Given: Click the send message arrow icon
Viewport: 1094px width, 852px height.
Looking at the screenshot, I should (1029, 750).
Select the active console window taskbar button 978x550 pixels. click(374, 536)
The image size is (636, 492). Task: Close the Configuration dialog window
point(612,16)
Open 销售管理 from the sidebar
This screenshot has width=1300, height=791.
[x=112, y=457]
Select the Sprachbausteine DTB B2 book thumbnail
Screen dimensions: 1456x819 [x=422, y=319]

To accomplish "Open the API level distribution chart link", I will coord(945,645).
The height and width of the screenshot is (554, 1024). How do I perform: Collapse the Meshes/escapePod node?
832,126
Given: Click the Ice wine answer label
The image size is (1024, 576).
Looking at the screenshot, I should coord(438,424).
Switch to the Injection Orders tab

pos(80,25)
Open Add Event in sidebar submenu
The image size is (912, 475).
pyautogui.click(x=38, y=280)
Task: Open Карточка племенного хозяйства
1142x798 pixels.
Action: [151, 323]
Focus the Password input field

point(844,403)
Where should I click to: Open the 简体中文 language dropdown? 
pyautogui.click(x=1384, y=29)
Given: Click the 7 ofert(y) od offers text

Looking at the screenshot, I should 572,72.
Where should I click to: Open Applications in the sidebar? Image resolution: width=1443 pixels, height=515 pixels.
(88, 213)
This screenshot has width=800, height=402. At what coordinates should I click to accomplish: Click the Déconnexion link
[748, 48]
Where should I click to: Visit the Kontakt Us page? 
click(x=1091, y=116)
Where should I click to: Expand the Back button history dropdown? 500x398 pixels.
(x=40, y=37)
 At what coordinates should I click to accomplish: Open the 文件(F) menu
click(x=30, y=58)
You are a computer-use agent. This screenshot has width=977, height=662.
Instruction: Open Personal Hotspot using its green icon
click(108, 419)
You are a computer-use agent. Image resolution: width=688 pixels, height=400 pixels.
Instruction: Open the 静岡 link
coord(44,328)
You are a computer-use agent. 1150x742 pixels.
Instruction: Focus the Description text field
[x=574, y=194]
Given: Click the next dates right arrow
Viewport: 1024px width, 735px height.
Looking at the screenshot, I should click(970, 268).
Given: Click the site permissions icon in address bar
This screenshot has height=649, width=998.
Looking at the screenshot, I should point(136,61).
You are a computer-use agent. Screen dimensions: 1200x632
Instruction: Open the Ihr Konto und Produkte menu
+++++
#### [What the task asks]
Go line by line through the records and copy those that contain the word "arrow".

#### [Result for this exercise]
Given: Click the send message arrow icon
Given: Click the next dates right arrow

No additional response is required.